How we cite our quotes: (Part.Chapter.Paragraph)
Quote #7
It is strange, Laila thinks, almost unsettling, the thing between Aziza and Tariq. Already Aziza is finishing his sentences and he hers. She hands him things before he asks for them. (4.48.15)
This passage makes the argument that family goes deeper than simply "the people you grew up with." Tariq and Aziza have so many common traits that it's easy to forget that they only met a year earlier.
Quote #8
That night, Zalmai wakes up coughing. Before Laila can move, Tariq swings his legs over the side of the bed. He straps on his prosthesis and walks over to Zalmai, lifts him up into his arms. (4.49.38)

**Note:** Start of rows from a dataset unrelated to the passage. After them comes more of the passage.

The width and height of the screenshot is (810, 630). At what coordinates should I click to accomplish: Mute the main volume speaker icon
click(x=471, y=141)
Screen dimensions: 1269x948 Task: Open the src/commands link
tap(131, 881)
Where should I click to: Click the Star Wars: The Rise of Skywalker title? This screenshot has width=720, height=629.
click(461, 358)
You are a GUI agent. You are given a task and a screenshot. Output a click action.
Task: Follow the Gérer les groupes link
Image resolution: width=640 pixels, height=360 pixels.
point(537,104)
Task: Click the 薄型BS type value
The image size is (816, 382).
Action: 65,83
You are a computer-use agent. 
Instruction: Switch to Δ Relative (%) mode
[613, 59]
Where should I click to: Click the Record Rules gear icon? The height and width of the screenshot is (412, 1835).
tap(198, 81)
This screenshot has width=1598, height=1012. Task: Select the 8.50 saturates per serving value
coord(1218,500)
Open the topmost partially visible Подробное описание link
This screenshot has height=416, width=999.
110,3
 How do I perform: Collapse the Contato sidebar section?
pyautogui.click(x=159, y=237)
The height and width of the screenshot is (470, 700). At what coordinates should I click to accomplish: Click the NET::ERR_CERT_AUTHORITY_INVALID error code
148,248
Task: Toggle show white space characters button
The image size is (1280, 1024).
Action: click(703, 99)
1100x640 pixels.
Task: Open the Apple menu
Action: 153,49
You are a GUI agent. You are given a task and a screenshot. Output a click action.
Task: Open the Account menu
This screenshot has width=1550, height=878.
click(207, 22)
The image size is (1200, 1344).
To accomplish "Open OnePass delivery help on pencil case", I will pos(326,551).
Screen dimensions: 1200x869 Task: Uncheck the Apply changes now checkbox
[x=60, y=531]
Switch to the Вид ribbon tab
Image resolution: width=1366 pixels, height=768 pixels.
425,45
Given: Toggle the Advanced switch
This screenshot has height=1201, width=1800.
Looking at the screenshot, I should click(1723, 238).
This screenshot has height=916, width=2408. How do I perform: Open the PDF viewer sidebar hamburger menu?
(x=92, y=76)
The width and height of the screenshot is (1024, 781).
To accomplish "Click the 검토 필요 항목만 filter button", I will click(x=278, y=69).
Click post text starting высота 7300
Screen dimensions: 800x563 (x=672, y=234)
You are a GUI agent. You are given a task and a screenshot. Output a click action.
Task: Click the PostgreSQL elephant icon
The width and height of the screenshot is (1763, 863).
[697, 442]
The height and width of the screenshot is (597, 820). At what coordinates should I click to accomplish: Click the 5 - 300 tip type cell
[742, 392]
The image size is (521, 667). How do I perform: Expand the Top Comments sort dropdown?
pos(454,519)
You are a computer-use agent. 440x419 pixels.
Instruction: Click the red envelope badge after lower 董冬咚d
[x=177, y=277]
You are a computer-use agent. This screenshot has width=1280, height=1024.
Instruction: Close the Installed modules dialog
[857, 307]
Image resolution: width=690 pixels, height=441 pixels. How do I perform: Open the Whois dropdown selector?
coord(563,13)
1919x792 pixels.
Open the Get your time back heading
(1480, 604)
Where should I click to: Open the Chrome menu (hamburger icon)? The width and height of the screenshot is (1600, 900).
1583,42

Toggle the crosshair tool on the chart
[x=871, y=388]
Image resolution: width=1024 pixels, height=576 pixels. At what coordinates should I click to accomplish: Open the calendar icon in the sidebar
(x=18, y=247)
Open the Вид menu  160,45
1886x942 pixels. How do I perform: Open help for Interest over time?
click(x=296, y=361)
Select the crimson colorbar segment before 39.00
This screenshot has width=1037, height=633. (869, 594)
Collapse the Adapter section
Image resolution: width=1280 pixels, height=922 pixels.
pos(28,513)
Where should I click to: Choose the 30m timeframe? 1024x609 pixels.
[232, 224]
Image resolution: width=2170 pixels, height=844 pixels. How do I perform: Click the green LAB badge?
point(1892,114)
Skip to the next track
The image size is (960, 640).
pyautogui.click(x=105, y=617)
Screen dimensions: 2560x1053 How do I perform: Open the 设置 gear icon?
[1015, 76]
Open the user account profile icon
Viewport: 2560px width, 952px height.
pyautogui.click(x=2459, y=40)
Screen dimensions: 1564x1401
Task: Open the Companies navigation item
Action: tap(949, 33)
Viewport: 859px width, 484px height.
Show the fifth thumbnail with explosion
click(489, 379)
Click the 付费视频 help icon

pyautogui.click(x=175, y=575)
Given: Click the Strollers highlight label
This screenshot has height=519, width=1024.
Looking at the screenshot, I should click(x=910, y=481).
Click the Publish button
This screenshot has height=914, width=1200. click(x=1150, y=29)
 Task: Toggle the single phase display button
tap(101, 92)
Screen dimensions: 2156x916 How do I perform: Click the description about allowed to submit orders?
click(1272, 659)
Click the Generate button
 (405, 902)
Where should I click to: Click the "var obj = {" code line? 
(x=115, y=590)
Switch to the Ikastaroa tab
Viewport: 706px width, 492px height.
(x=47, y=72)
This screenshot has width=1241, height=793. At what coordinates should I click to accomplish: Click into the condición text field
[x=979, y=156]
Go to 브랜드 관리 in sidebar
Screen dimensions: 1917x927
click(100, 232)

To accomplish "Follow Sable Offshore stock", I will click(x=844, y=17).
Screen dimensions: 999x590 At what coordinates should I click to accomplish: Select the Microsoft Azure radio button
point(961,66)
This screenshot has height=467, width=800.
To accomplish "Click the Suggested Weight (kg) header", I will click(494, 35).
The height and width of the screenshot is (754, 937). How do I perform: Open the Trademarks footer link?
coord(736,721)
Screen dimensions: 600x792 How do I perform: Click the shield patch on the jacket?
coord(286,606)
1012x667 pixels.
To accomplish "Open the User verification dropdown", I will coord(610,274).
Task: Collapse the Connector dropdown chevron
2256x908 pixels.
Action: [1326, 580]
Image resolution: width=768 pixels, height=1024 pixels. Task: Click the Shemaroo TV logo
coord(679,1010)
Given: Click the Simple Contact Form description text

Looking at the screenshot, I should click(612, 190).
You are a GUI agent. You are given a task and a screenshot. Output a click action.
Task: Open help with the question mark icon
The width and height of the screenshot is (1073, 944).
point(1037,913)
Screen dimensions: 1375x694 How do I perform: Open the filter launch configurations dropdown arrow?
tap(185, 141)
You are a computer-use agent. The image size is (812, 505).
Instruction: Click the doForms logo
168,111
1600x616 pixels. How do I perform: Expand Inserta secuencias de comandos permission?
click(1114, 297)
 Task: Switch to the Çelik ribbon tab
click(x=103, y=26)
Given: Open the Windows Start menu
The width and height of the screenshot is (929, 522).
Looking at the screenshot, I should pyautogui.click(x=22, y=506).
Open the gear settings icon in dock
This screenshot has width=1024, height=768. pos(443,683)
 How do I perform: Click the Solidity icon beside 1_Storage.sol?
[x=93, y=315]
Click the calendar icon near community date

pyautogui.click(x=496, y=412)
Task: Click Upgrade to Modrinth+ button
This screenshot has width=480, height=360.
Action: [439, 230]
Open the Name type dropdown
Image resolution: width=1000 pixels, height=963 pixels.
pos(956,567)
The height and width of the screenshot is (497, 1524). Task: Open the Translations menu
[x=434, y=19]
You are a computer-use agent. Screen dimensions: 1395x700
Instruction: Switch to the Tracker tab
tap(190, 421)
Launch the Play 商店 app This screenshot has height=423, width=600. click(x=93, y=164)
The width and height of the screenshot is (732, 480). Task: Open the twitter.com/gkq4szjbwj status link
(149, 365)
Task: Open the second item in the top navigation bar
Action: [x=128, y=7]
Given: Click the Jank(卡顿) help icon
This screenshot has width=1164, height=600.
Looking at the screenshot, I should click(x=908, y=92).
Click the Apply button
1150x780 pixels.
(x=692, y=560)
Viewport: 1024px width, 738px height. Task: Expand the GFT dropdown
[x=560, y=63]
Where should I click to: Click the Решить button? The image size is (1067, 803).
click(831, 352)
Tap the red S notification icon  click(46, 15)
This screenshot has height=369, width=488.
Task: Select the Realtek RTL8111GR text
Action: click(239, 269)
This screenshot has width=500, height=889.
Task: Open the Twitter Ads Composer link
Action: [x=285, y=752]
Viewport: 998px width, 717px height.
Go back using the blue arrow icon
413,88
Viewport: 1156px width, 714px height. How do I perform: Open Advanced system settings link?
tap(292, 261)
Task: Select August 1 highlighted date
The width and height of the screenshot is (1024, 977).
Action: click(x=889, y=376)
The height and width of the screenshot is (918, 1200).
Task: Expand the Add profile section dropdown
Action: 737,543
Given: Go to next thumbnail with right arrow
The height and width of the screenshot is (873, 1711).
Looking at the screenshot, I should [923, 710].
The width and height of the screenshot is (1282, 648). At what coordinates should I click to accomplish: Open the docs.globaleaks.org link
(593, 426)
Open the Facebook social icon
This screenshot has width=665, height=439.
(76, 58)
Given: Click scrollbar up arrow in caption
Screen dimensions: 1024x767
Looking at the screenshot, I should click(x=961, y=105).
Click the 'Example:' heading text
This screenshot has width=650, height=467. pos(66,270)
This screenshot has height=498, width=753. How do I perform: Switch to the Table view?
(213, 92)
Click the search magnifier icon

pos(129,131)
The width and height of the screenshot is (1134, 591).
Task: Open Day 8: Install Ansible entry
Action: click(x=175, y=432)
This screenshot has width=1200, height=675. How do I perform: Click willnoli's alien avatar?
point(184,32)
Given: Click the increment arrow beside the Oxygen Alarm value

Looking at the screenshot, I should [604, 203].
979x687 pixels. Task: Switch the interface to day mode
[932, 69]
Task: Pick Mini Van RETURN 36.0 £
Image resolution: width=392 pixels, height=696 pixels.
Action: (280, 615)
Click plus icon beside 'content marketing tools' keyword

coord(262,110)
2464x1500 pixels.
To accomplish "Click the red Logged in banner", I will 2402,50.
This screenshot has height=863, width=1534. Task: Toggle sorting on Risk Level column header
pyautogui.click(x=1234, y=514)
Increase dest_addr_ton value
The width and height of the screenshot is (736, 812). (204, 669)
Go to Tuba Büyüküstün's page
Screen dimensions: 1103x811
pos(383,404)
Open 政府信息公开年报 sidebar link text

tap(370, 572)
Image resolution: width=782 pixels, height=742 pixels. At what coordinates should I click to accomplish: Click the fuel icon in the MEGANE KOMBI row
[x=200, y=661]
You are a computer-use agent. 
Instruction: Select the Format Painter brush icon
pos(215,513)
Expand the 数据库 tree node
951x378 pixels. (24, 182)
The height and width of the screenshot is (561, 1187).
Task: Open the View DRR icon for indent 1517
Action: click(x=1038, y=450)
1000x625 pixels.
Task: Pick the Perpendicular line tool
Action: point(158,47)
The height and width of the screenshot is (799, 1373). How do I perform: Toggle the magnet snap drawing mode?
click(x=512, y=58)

Zalmai is hesitant toward Tariq at first. On some level, he knows that Tariq has replaced Rasheed and that Rasheed isn't coming back. Eventually, though, Tariq proves himself to be a good father to Zalmai by caring for him through thick and thin.
Quote #9
I regret that I did not make you a daughter to me, that I let you live in that place for all those years. And for what? Fear of losing face? […] How little those things matter to me now after all the loss, all the terrible things I have seen in this cursed war. (4.50.150)
There are few moments in the novel as powerful as this. It's clear from the start that Jalil loves Mariam, but he seems incapable of expressing it out of fear. It's not until he is stripped of the things that he clings to most that he's able to see how important Mariam was to him.